This lawyer is using her love for 'Star Wars' to expand the galaxy of geeks
Q. Have you always loved Star Wars?
A. I have—ever since the first movie came out when I was in grade school. The DJ played the Star Wars theme song at my wedding.
Q. When did you get started with costuming?
A. It was 2005, and I had been to [the international Star Wars convention called] Celebration II and was planning to go to Celebration III. At the time, it was supposed to be the last Celebration, so I said, ‘All right, I am going to go in costume.’ I decided to be Mara Jade, from the Star Wars expanded universe, because she also has red hair.
Q. What drew you to join the 501st Legion?
A. The 501st is a service organization—they raise money for charities, they visit sick kids in the hospital—so I thought it would be a great way to focus my good intentions. The legion is the weirdest and most charming group ever. There’s an acceptance and a worldwide camaraderie like nothing you’ve ever experienced, and it’s all founded on being a geek.
Q. What are some of the things you’ve done for the Phoenix chapter of the 501st?

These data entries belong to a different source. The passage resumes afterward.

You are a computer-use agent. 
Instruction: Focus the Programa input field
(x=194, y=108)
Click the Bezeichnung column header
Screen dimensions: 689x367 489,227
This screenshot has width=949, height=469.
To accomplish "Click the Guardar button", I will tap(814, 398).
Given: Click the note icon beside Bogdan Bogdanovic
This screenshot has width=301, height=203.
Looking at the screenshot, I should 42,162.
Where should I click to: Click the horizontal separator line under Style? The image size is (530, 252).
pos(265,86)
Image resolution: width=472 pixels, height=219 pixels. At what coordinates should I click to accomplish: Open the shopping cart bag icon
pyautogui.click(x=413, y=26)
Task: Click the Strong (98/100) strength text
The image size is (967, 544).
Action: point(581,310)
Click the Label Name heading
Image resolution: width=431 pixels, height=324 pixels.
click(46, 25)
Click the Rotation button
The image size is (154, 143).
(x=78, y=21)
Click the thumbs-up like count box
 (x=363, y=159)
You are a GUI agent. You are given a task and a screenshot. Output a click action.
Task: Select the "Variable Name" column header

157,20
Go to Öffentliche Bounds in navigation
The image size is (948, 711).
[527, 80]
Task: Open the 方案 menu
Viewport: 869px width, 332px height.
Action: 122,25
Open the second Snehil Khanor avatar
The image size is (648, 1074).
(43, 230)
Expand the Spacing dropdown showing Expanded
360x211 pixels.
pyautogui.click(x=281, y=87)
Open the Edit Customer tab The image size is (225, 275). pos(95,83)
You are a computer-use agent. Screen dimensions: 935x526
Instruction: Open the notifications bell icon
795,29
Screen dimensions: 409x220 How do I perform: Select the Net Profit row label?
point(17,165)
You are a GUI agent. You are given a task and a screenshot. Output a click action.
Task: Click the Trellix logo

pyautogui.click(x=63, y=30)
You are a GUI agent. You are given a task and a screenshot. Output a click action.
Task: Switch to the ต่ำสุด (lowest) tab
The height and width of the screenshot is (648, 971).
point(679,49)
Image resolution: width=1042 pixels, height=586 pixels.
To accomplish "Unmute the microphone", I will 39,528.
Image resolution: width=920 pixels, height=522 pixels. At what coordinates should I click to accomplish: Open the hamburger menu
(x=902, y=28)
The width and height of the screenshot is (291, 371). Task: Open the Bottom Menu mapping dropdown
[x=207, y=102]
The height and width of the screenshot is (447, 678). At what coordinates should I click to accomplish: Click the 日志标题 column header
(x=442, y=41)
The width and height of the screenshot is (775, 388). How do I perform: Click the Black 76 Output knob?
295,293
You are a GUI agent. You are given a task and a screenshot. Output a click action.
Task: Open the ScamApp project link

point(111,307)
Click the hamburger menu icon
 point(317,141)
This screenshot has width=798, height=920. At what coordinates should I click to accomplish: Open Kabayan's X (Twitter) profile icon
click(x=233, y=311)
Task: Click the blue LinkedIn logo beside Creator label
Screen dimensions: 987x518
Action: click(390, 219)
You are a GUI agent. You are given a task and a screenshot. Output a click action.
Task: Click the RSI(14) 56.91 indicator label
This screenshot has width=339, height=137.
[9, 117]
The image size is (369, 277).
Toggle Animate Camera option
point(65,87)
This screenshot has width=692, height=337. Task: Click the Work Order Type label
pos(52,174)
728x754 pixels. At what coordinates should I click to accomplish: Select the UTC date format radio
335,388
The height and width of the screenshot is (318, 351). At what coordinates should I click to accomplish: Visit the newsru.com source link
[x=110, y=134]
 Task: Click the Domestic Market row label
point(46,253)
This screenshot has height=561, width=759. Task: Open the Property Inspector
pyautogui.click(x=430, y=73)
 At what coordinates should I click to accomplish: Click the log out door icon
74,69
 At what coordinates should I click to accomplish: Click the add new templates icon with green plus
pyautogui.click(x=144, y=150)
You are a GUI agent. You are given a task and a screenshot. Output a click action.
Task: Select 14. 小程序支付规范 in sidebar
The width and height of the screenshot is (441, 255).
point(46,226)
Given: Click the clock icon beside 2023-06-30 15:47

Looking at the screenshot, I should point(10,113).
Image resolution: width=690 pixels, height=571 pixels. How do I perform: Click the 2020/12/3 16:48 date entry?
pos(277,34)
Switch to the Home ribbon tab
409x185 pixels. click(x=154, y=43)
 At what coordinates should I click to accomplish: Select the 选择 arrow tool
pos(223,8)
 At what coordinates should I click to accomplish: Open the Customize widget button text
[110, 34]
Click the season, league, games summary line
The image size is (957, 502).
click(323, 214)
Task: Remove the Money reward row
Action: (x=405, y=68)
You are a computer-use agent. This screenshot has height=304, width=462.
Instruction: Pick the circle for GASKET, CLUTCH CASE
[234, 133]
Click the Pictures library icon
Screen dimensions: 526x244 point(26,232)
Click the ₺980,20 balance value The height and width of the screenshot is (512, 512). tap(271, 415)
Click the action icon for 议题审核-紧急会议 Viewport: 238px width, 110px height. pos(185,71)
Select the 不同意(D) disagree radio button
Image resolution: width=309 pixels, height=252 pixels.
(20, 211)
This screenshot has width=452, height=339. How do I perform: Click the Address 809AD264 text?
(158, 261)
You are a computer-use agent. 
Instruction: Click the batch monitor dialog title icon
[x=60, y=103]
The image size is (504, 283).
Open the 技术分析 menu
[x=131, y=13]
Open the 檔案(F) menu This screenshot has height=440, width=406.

A. I’ve been able to help chapters and members understand how intellectual property law works; and once I got my LLM in e-commerce and technology, I was able to further reinforce those issues. I’ve also worked on the charter review committee, and I am helping to revise our international rule structure. We have to make sure that the rules work in different states and in places like Singapore and Germany, and that everyone consents and complies. Sometimes it’s like herding cats: Our members like to argue online, and some of these guys weren’t the most socially adept in high school, but you have to evolve when you have 8,000 members all over the world.
Q. How did you become the force behind the founding of the Republic Service Organization, a Star Wars costuming group for women that’s like a stylized USO of the 1940s?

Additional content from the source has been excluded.